Mr Moon said: ‘In July the field was teeming with wild flowers and looking more beautiful than ever, then along came the ground staff and chopped it all down to a useless stubble.
‘I wrote to the council suggesting they could leave broad paths for dog walkers and allow the rest to go back to nature. This seemed to be what was happening but it turns out the paths were only a temporary measure.’
On Monday September 6 Mr Moon, who lives close to the field – officially known as the Kingsmere Open Space – spoke at the council meeting, saying rewilding was now part of a national trend.

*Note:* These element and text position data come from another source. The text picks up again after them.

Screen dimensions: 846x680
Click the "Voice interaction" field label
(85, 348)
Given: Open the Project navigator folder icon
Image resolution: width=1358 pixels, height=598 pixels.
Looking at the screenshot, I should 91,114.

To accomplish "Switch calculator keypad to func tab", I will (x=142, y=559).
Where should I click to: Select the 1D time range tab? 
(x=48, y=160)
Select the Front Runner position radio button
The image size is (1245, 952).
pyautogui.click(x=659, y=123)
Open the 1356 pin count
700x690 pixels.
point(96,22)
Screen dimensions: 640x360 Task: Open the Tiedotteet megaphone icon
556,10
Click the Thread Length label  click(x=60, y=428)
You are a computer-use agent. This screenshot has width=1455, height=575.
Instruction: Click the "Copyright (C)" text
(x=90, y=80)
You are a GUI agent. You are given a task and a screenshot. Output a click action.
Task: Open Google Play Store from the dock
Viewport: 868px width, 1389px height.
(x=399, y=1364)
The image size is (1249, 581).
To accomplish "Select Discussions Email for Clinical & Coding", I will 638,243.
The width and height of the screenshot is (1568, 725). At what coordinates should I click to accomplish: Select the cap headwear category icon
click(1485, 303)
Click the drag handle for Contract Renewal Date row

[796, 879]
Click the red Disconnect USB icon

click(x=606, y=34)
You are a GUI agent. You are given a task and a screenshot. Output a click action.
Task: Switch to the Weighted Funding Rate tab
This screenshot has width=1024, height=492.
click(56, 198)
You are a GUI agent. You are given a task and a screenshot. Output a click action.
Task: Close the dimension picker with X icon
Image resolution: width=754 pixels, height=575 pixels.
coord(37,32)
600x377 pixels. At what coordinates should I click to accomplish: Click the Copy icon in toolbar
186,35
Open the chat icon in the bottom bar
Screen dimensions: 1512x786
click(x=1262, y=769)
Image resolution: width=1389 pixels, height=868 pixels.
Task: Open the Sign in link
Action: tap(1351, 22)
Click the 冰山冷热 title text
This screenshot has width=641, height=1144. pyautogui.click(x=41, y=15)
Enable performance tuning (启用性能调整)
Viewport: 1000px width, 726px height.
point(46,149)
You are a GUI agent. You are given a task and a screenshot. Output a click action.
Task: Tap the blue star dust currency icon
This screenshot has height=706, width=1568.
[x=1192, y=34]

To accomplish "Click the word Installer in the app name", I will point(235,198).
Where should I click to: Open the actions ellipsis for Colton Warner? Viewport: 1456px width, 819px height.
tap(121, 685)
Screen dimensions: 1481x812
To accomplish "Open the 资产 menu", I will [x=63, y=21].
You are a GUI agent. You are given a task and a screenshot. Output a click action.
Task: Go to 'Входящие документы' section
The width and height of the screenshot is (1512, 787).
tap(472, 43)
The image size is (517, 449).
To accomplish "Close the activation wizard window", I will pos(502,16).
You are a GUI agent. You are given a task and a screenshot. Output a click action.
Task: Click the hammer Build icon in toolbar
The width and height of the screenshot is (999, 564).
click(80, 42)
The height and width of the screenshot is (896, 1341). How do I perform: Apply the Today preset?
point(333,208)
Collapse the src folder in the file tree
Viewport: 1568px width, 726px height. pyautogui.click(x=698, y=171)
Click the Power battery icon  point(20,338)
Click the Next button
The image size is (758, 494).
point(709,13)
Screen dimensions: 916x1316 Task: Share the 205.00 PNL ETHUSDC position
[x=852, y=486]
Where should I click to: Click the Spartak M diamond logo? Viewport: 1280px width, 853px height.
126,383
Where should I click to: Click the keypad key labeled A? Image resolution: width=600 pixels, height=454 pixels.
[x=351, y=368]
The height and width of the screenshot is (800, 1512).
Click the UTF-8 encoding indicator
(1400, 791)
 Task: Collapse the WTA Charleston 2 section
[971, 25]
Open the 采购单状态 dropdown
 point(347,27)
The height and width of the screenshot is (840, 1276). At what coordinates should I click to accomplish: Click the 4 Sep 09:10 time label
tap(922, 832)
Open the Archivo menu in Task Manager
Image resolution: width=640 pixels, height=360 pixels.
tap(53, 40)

Objections were raised by Kathy Herbert, Bill Coltham and his wife Sue, whose homes overlook the field. Mr Coltham said his investigations had come up with two explanations for ‘re-wilding’ – one being to leave nature to do its thing.
This would result in an unattractive field that would become inaccessible and would attract rubbish and dumping,’ he said.
The other version is total removal of existing grass and planting with wild flowers. This would require regular and fairly intensive maintenance and will increase costs to the council and ultimately to the community. Sue Coltham said she can see the number of people that use it every day and it gets used a lot and was especially well used during lockdown last year. She said that where grass is not mown then it is impossible to walk through.
Kathy Herbert said said that in areas where the grass had not been cut the nettles stretched to seven feet in height and the blackthorn was vicious.
Several councillors agreed there was a risk of encouraging antisocial behaviour and noted that they were often complimented on the state of the town’s open spaces.
Councillor Rodney Coward said: ‘If you want to see a field that has been rewilded then you need to look at the little field on the corner of the Gillingham Road junction, opposite the industrial estate which has been left to nature and is now full of thick shrubs, brambles and nettles.’
He pointed out that the Town Council planted copses of fruit and nut trees in the Kingsmere Open Space to help encourage the wildlife.
Councillors voted 10-0 against the plan with two abstentions. Later Mr Moon described some of the objections as ‘unnecessarily alarmist’. He added: ‘I’m disappointed but I’m not going to give up.’
Castle Hill is a scheduled ancient monument. The large flat-topped mound beside the A303 is all that remains of a castle built in the 13th Century by Richard, Earl of Cornwall.